The endurance of the work also appears in its own historiography: the institute has been the subject of a scholarly history, the volume edited by Christhard Hoffmann, Preserving the Legacy of German Jewry. A History of the Leo Baeck Institute, 1955-2005, published by Mohr Siebeck in Tübingen in 2005. That the institution gave rise to its own critical history bears witness to its maturity and its awareness of its role. Thus, through archive and Memory combined, the founding intuition is confirmed: preserving the legacy of German-speaking Jewry was not an act of closure, but the opening of a transmission destined to endure far beyond the generation of exile.
The Leo Baeck Institute holds a singular place in the landscape of Jewish memorial institutions. Born in 1955 from the determination of German-speaking émigrés to rescue a destroyed civilization from oblivion, it has succeeded in combining the rigor of the archive, the ambition of research, and fidelity to a moral figure, that of Leo Baeck.

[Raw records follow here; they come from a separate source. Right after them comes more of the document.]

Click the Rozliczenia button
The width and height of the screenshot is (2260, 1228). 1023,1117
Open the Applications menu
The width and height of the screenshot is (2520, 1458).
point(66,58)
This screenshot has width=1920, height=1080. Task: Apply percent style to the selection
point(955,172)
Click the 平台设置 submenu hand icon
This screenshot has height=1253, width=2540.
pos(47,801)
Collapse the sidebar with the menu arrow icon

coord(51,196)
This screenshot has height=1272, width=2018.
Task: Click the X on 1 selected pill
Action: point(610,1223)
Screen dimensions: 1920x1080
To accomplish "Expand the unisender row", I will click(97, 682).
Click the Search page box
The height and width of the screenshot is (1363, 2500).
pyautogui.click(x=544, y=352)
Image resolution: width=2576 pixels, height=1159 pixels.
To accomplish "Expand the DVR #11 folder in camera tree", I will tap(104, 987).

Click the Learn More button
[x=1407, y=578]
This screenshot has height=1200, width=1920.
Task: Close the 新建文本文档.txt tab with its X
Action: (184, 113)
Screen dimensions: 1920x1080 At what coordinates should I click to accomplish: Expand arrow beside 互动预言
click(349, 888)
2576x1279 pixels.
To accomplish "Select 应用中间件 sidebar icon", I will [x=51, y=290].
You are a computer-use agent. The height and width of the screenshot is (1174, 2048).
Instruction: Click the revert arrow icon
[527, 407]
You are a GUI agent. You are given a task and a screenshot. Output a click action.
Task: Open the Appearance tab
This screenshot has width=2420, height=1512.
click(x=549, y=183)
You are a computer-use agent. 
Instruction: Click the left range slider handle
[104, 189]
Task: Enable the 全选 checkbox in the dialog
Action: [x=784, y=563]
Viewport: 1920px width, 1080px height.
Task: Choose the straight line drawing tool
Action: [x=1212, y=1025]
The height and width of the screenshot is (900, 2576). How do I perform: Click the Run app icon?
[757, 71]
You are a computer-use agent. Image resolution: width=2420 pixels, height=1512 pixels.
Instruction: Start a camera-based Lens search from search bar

Its architecture spanning several capitals — Jerusalem, New York, London, Berlin — mirrors the very dispersion of the community it serves, while its collections, among the richest in the world for the study of Central European Jewry, offer researchers unparalleled access to the primary sources of five centuries of history.
Beyond its documentary function, the institute has established itself as a place of living thought, attentive to the contemporary resonances of the German Jewish experience: integration, minorities, civil rights, intercultural dialogue. What, in the minds of its founders, was meant to be only the work of a decade has become a lasting institution, whose very longevity attests that the memory of an annihilated world could be transformed into a fertile heritage. By preserving the trace of a German-speaking Jewry almost entirely erased by the Shoah, the Leo Baeck Institute has not only honored the dead: it has made possible the transmission, to future generations, of an essential part of European and Jewish culture.